Action_painting_1Hi there!

Bet you didn’t expect to see me on a Friday. I didn’t either. At least, not for a time. After a year of not posting any flash fiction, however, I decided I should at least do something.

I could regale you with a tale of how I came to decide upon 15-minute Free-write Friday, but, as Inigo Montoya put it: “That will take too long. I will sum up.”

I set a timer for 15 minutes and spewed words. Tada! I ran a spellcheck, but that’s it, my friends. I’m about to throw the rawest of the raw at you. I may use prompts in the future, but today’s word-vomit was promptless.

So, without further ado, an intimate look into the way my poor brain behaves.

Alright. let’s see what I get here. Once upon a time there was a little girl who spent her free time in the meadow near her home. It was a bright sunny meadow, with lovely tall grass, where one occasionally saw moose. But there were dangers lurking in the grass. Unbeknownst to the little girl or her mother, one of the nearby businesses used the field, as yet undeveloped land, as a dumping place for their scrap metal. Sharp pieces hid in the tall grass, waiting for their unsuspecting victims. The little girl was running about one day when she tripped and impaled herself on one of these sharp pieces. Ouch. Okay. New story.

Apparently this mama is in an anxious mood, though I’m not sure why. Um, um, um… Let’s see.

Dagger,_c._1700,_Safavid_dynasty,_Iran,_chiseled_steel_blade_with_silver-washed_steel_hilt_-_Sackler_Museum_-_DSC02542Lulubelle picked up her sword and swung it at the werewolf’s throat, hoping to chop off its head. Her blow, strong enough to fell an ordinary man bounced back. The force of the impact threw Lulubelle off balance. She stumbled backwards, missing having her throat torn out by an inch. Rolling to her side she scrambled to get at the silver dagger her boyfriend forged for her out of the silver she found while mining the week before. The werewolf’s sharp teeth delved into her shoulder.

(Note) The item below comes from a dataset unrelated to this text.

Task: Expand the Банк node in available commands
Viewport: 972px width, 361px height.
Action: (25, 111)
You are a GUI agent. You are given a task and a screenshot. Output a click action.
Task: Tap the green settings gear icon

Doomed. She was doomed. If she survived the attack, she would only turn to a werewolf herself the next time the full moon rose. She shoved the thought aside. Finish the task at hand, she told herself. Worry about the future later.

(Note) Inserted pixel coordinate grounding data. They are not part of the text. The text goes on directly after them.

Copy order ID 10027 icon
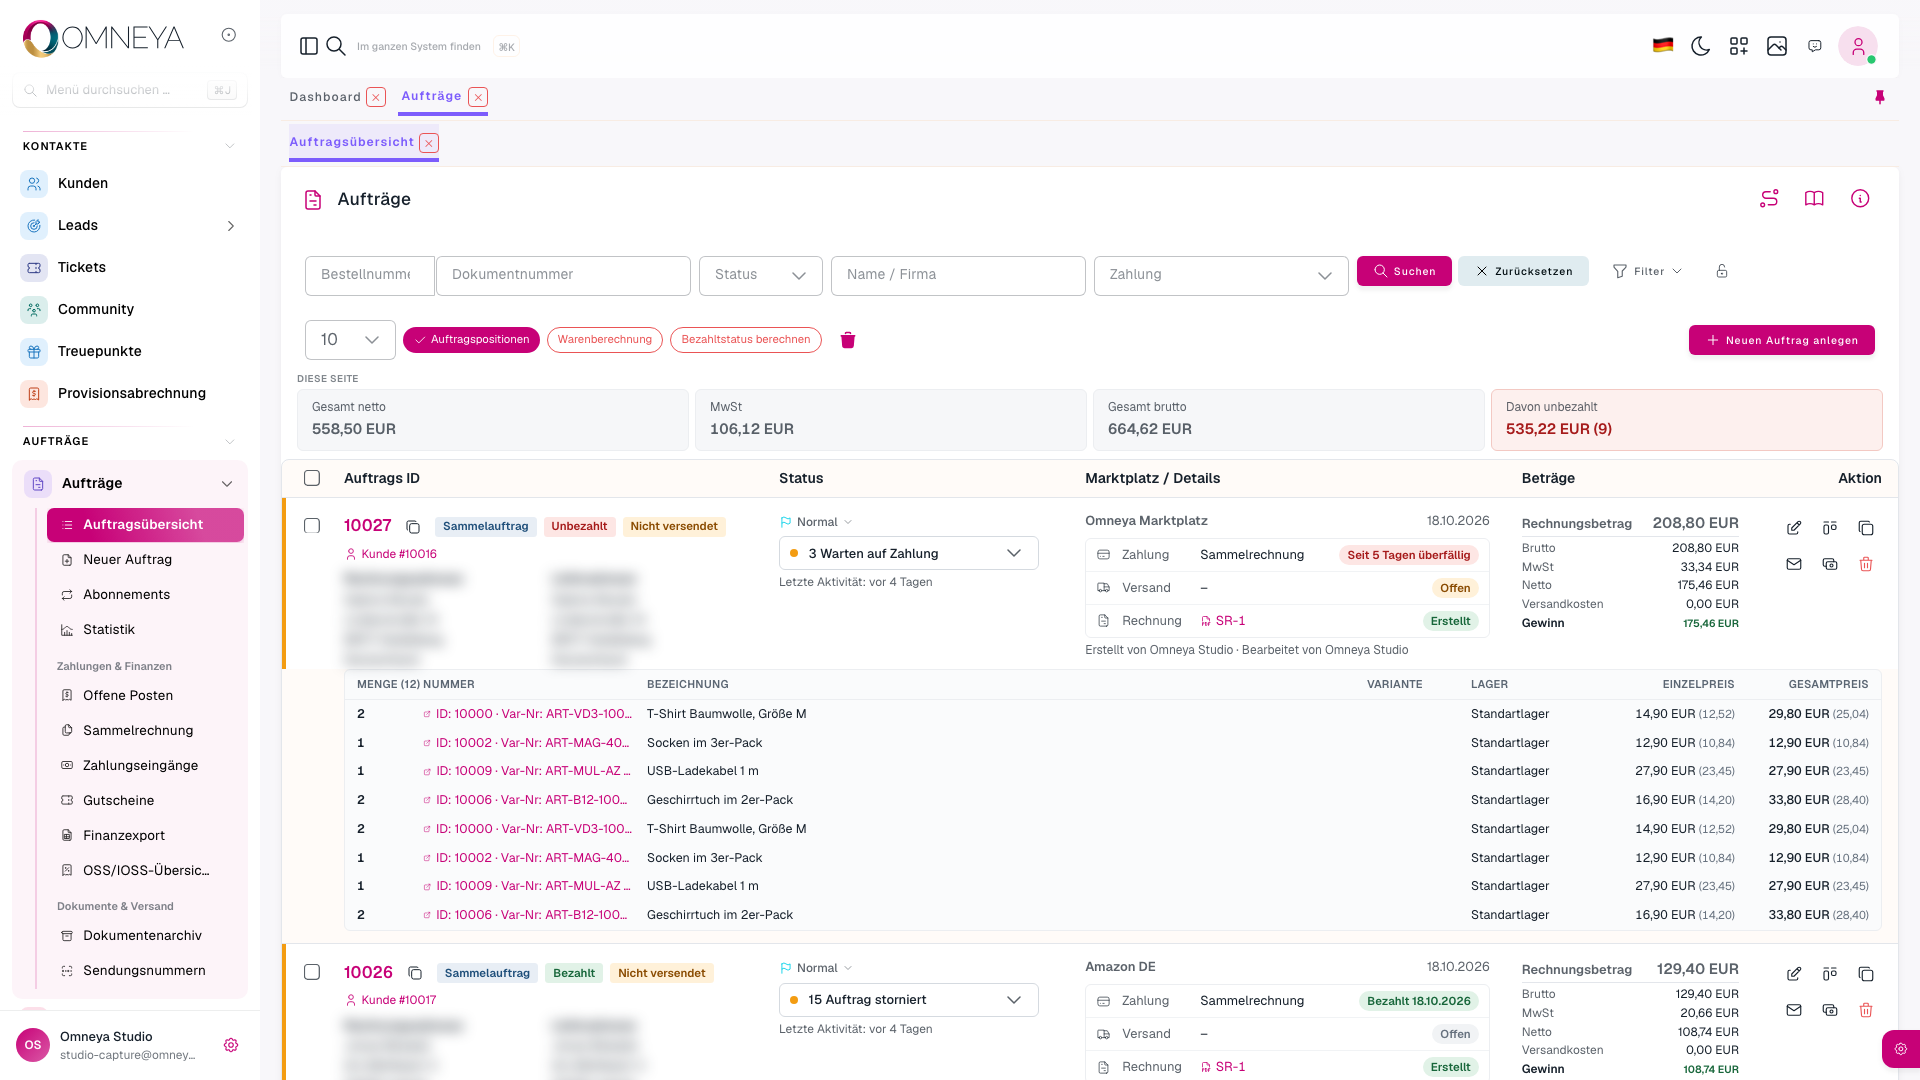This screenshot has height=1080, width=1920. pyautogui.click(x=413, y=527)
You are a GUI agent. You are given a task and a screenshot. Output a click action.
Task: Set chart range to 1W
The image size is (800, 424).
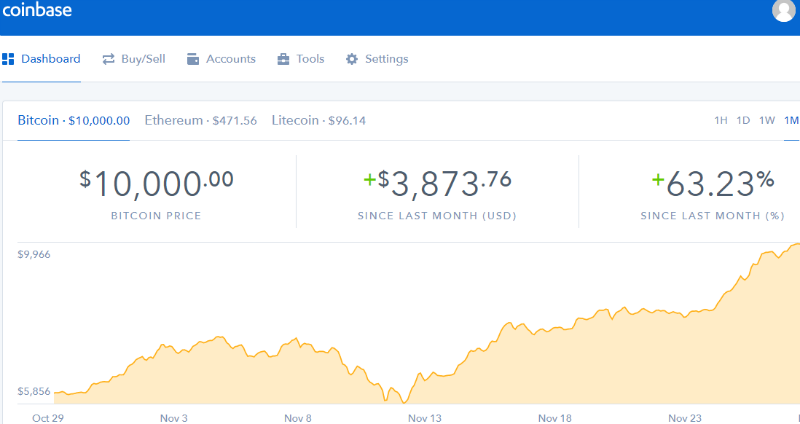coord(767,121)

The werewolf’s weight on her back kept her from turning to get a better angle for her stab. Instead, she jabbed at it with flapping motions, like a bird trying to beat a cat off its back. Six times she jabbed before the beast let go. She rolled out from under it. It lunged before she got to her feet. Knife at the ready, she let the creature’s momentum drive the blade into its eye.

The monster’s claws scrabbled to get a grip on her tunic, shredding fabric and flesh with ease, but failing to keep  the dying creature upright. It fell at her feet, twitching, and succumbed to its death throws with an ear-piercing howl.

Lulubelle stared down at the creature. Her shoulder and chest burned where the teeth and claws dragged chunks of her away. It didn’t matter. It bit her. If she survived the night, which seemed unlikely without magical aid, she would wander these forests herself, killing whatever unfortunate creature stumbled across her path, hunting old friends when she caught their scents.

Her chest heaved in spite of the searing pain. With her foot on the werewolf’s head to brace herself, she yanked the dagger from its eye. She stared at the blade. Pure silver. The finest workmanship. Crafted by her lover, so she could kill him.

JimmyBob’s wolfish form faded away, leaving behind the man Lulubelle adored. With a quiet sob, she sunk to her knees beside him. Somehow, she needed to join him. She wrapped his hand around the handle of the dagger and held it with both her own hands. Closing her eyes, she slammed her heart onto the sharp point.